▶ _Provided records_:
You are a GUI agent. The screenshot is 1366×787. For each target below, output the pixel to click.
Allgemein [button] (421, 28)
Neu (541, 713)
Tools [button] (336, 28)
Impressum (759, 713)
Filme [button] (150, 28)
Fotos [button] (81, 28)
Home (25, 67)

▶ _About this exercise_: Find the word "button" in the data and show each line that holds it.

▶ _Response_:
Allgemein [button] (421, 28)
Tools [button] (336, 28)
Filme [button] (150, 28)
Fotos [button] (81, 28)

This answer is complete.